Plantó su bastón de tres puntas entre sus piernas y se puso en pie.

El esfuerzo bañó su cuerpo en sudor. Aunque no parecía posible, descubrió que se había levantado con demasiada rapidez, pese al tiempo que había tardado. Sintió un intenso mareo.

– Upa -dijo, y lanzó una carcajada. Al fin y al cabo, había motivos para marearse, ¿no? Estaba mareada de entusiasmo, mareada de posibilidades, mareada de éxito, mareada de alegría. Maldita sea, tenía derecho a estar mareada.

– ¡Mary Ellis! ¡Maldita seas, muchacha! ¿Es que no me oyes?

El repiqueteo de sus zapatos le indicó que la chica venía por fin. Llegó a la biblioteca congestionada y sin aliento.

– Dios mío, señora Shaw. Me ha dado un buen susto. ¿Se encuentra bien?

– Pues claro que me encuentro bien -replicó Agatha-. ¿Dónde estabas? ¿Por qué no has venido cuando te he llamado? ¿Para qué te pago, si he de gritar como una loca cada vez que te necesito?

Mary se acercó a su lado.

– Quería que hoy cambiara de sitio los muebles de la sala de estar, señora Shaw. ¿No se acuerda? No le gustaba que el piano estuviera al lado de la chimenea, y dijo que los sofás se desteñían porque estaban cerca de las ventanas. Hasta quería que los cuadros…

– De acuerdo. De acuerdo. -Agatha intentó apartar la mano que Mary Ellis había apoyado sobre su brazo-. No me aprietes así, muchacha. No soy una inválida. Puedo andar sola, y lo sabes muy bien.

Mary la soltó.

– Sí, señora -dijo, y esperó instrucciones.

Agatha la miró. Se preguntó una vez más por qué se empeñaba en dar empleo a una criatura tan patética. Aparte de su falta de dones intelectuales, que la inutilizaban para conversaciones amenas, Mary Ellis estaba en la peor condición física que Agatha había visto en su vida. ¿Quién estaría sudando, falto de aliento y congestionado por el simple hecho de mover un piano y unos cuantos muebles de nada?

– ¿De qué me sirves, Mary, si no acudes al instante cuando te llamo? -preguntó Agatha.

Mary bajó la vista.

– No la oí, señora. Estaba subida en la escalera. Ya tenía preparado el cuadro de su abuelo para cambiarlo de sitio, y me costó bajarlo.

Agatha conocía el cuadro del que estaba hablando. Sobre la chimenea, casi de tamaño natural, con un antiguo marco dorado… Al pensar que la chica había conseguido mover de un lado a otro de la sala aquella pintura, Agatha contempló a Mary Ellis con algo parecido a respeto. No obstante, desechó el sentimiento con suma rapidez.

Agatha carraspeó.

– Tu primera y principal obligación en esta casa soy yo -dijo a la muchacha-. A ver si lo recuerdas de ahora en adelante.

– Sí, señora -dijo Mary con voz contrita.
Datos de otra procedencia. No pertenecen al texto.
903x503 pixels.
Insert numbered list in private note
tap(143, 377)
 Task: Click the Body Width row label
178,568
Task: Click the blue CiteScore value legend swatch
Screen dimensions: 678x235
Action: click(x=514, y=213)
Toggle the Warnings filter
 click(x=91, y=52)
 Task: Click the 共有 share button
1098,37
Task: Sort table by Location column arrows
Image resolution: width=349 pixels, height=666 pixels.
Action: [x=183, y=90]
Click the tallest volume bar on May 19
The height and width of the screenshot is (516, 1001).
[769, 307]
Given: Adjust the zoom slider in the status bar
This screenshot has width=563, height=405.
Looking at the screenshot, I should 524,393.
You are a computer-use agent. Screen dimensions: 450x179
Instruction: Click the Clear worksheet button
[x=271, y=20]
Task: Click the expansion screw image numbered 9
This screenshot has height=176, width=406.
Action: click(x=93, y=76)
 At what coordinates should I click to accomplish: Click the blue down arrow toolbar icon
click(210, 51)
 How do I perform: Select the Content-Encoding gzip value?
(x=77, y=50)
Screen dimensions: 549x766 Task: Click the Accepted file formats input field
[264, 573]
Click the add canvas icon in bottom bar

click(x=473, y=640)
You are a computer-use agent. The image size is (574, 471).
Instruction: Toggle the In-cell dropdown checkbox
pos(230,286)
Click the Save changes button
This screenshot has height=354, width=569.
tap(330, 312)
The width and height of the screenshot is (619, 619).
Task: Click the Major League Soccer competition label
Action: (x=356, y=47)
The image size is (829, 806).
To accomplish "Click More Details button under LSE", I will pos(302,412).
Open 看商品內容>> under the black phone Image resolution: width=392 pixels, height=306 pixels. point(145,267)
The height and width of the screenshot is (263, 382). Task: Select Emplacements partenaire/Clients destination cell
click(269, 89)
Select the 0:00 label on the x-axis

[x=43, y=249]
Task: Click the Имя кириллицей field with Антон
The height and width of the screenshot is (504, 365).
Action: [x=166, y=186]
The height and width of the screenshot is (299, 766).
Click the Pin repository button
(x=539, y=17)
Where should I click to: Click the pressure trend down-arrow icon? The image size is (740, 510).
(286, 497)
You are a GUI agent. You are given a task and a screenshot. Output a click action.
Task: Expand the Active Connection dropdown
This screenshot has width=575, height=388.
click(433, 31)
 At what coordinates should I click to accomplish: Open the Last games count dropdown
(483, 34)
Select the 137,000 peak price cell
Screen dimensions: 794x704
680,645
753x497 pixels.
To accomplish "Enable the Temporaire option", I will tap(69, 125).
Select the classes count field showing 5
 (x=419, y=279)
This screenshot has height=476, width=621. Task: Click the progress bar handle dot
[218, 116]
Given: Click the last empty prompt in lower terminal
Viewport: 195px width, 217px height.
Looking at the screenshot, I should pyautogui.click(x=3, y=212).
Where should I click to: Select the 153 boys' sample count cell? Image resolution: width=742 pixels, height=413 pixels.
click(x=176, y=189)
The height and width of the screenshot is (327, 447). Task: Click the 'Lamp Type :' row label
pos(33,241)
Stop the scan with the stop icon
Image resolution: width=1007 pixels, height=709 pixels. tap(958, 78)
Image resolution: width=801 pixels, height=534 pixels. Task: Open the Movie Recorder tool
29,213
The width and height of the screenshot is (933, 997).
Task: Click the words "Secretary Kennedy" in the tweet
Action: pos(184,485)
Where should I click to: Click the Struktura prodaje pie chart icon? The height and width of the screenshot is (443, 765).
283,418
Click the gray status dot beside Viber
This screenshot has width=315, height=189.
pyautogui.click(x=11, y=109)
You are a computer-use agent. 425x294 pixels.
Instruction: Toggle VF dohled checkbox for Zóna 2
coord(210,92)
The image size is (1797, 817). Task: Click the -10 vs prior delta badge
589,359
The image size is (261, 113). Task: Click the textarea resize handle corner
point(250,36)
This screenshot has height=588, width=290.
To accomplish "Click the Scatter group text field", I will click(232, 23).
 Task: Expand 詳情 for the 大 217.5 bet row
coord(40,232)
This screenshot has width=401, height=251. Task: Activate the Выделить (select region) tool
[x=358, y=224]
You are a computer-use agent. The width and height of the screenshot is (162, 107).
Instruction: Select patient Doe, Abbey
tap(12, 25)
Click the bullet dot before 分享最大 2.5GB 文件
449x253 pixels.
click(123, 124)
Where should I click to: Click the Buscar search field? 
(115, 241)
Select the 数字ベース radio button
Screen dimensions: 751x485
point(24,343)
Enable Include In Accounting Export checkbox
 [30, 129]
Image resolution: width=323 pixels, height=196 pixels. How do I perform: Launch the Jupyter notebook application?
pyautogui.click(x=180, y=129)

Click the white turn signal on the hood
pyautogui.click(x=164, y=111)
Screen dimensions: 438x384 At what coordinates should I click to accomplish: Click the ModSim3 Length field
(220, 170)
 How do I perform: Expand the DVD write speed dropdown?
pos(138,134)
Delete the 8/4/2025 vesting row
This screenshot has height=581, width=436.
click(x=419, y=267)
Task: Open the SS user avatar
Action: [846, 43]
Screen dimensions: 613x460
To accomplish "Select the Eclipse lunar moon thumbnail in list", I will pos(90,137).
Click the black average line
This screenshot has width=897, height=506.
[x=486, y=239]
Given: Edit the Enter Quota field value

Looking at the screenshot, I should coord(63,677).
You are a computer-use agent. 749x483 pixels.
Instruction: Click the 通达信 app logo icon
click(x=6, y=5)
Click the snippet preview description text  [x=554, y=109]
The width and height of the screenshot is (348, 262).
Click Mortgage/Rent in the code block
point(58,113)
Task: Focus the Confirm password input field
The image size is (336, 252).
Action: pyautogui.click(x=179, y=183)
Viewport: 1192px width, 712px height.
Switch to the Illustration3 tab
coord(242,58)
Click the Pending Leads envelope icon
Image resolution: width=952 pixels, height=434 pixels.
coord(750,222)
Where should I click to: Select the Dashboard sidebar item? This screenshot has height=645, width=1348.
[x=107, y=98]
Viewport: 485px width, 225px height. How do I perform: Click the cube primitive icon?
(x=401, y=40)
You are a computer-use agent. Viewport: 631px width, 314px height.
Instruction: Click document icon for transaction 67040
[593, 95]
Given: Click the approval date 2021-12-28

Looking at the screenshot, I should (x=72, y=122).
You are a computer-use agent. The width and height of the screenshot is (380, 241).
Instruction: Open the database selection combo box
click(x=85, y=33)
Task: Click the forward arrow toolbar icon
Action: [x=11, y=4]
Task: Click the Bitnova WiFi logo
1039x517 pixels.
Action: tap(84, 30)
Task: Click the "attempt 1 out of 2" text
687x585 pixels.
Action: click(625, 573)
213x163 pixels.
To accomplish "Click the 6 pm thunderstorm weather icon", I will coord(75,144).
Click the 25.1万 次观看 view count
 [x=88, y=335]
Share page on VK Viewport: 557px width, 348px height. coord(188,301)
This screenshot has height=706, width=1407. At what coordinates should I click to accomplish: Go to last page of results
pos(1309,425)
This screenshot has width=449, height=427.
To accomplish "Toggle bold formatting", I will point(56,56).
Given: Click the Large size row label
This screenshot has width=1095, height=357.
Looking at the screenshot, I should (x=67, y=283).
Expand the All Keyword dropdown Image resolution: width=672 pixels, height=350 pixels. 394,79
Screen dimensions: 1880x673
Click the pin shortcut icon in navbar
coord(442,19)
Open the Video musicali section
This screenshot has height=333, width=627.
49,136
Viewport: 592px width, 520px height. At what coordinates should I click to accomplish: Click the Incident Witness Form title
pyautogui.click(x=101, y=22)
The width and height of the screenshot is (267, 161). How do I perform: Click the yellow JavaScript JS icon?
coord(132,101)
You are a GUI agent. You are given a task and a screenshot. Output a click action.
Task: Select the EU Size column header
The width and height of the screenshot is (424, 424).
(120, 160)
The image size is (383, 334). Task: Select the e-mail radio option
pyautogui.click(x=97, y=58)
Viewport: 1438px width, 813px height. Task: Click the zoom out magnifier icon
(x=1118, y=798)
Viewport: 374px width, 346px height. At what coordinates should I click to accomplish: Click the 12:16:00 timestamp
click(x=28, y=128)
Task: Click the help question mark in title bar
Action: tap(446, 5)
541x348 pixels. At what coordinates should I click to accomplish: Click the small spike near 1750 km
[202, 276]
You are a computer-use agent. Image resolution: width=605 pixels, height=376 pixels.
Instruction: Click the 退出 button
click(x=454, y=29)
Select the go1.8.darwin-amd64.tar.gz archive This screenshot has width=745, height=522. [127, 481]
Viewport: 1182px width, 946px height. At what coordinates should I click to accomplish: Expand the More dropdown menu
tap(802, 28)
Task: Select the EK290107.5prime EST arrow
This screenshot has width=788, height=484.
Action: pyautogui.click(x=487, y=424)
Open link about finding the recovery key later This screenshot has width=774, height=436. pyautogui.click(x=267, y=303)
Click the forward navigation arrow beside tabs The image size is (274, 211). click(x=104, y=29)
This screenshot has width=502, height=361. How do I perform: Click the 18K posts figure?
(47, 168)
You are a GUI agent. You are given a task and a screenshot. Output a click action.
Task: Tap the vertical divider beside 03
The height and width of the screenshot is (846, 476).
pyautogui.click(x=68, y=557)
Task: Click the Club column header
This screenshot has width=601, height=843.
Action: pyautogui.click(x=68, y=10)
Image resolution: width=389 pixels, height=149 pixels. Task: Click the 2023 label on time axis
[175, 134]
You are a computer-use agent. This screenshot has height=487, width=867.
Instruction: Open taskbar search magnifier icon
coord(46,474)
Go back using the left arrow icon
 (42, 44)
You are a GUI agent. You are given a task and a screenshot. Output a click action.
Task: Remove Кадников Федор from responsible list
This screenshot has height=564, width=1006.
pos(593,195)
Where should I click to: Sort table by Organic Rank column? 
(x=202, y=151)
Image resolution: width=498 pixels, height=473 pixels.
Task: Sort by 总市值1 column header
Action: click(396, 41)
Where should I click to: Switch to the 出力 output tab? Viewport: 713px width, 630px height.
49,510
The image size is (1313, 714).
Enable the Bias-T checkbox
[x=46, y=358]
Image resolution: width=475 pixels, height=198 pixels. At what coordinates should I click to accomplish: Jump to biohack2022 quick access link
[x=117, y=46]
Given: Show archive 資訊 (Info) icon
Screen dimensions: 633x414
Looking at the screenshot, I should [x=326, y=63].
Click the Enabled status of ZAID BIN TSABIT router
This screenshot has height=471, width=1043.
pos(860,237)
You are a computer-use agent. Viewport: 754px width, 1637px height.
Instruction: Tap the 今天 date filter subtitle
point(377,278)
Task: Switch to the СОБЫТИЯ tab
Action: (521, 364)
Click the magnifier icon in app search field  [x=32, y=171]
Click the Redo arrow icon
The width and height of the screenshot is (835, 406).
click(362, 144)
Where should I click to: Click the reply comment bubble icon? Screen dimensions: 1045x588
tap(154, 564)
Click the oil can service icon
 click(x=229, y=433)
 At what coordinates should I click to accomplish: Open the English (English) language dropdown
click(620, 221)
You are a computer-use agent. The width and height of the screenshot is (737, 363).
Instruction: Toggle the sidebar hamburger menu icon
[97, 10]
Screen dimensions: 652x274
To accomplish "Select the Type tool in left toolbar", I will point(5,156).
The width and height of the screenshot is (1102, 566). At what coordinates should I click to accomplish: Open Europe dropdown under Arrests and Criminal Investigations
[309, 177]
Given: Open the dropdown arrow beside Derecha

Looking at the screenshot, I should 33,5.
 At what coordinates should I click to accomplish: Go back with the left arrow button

– No me vengas con malas caras, muchacha. Agradezco que hayas cambiado los muebles de sitio, pero no exageremos. Bien, dame el brazo. Quiero ir a la pista de tenis.

– ¿A la pista de tenis? -preguntó con incredulidad Mary Ellis-. ¿Qué quiere hacer en la pista de tenis, señora Shaw?

– Quiero ver en qué estado se encuentra. Tengo la intención de volver a jugar.

– Pero si no puede…

Mary se tragó el resto de la frase cuando Agatha lanzó una mirada penetrante en su dirección.

– ¿No puedo jugar? -dijo Agatha-. Paparruchas. Puedo hacer lo que me dé la gana. Si soy capaz de conseguir por teléfono todos los votos necesarios del consejo municipal, sin que hayan visto los planos… -Agatha emitió una risita-. Puedo hacer cualquier cosa.

Mary Ellis no pidió aclaraciones sobre el asunto del consejo municipal, como su patrona hubiera deseado. Agatha se moría de ganas de contar a alguien su triunfo. Theo era la persona a la que hubiera querido hablar, pero últimamente Theo nunca estaba donde debería, de manera que no se había molestado en llamar a su despacho. Confiaba en que su insinuación era suficiente para que alguien, incluso con la limitada capacidad mental de Mary Ellis, captara el mensaje y le diera palique. Pero no fue así. Mary Ellis siguió muda.